Derives LFQ intensities from the feature table.

Args: df (pd.DataFrame): Feature table by alphapept. minimum_ratios (int): Minimum number of peptide ratios necessary to derive a protein ratio. field (str): The field containing the quantitative peptide information (i.e. precursor intensities). callback ([type], optional): Callback function. Defaults to None.

Returns: pd.DataFrame: table containing the LFQ intensities of each protein in each sample.

protein_profile_parallel_mq

 protein_profile_parallel_mq (evidence_path:str, protein_groups_path:str,
                              minimum_ratios:int=1,
                              minimum_occurence:bool=None,
                              delayed:bool=True, callback=None)

Derives protein LFQ intensities from Maxquant quantified features.

Args: evidence_path (str): path to the Maxquant standard output table evidence.txt. protein_groups_path (str): path to the Maxquant standard output table proteinGroups.txt. minimum_ratios (int): minimum ratios (LFQ parameter) minimum_occurence (int): minimum occurence (LFQ parameter) delayed (bool): toggle for delayed normalization (on/off) callback ([type], optional): [description]. Defaults to None.

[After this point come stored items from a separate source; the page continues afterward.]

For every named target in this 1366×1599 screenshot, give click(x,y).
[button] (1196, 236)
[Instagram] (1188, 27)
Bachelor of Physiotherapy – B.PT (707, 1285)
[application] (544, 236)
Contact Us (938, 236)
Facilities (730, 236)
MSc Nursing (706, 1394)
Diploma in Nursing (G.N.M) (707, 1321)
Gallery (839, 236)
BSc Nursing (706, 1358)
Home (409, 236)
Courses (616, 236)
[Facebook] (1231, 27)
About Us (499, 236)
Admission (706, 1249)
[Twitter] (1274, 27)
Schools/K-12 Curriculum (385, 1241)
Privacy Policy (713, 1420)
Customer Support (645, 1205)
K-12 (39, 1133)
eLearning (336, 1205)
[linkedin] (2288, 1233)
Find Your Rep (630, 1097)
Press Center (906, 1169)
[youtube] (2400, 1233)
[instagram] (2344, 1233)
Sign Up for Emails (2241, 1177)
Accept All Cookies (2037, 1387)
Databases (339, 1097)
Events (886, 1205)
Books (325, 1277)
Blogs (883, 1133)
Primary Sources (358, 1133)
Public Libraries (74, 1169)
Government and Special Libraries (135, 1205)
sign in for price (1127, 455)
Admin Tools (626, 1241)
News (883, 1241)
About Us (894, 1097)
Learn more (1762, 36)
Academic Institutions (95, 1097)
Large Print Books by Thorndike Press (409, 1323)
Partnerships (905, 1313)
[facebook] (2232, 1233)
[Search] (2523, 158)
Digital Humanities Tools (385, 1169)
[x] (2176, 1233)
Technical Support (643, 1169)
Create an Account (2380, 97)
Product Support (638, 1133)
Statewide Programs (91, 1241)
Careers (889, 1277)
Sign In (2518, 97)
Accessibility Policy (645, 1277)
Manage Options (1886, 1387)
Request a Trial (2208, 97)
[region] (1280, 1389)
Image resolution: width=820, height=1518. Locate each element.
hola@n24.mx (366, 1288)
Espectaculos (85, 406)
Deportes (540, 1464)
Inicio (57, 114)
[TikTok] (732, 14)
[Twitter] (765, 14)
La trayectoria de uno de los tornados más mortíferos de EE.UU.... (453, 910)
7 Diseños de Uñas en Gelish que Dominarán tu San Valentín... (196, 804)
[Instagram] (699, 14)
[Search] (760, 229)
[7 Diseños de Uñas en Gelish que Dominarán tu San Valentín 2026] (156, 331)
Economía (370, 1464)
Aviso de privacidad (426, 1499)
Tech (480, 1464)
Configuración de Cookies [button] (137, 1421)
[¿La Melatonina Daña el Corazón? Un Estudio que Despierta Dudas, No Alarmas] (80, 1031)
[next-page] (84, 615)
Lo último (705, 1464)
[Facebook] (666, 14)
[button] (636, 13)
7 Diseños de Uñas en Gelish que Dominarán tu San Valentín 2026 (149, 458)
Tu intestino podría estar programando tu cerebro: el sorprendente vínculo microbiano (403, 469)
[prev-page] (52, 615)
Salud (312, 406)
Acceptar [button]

Raises: FileNotFoundError: if Maxquant files cannot be found.

Returns: pd.DataFrame: table containing the LFQ intensities of each protein in each sample.

protein_profile_parallel_ap

 protein_profile_parallel_ap (settings:dict,
                              df:pandas.core.frame.DataFrame,
                              callback=None)

Derives protein LFQ intensities from the alphapept quantified feature table

Args: settings (dict): alphapept settings dictionary. df (pd.DataFrame): alphapept feature table. callback ([type], optional): [description]. Defaults to None.

Raises: ValueError: raised in case of observed negative intensities.

Returns: pd.DataFrame: table containing the LFQ intensities of each protein in each sample.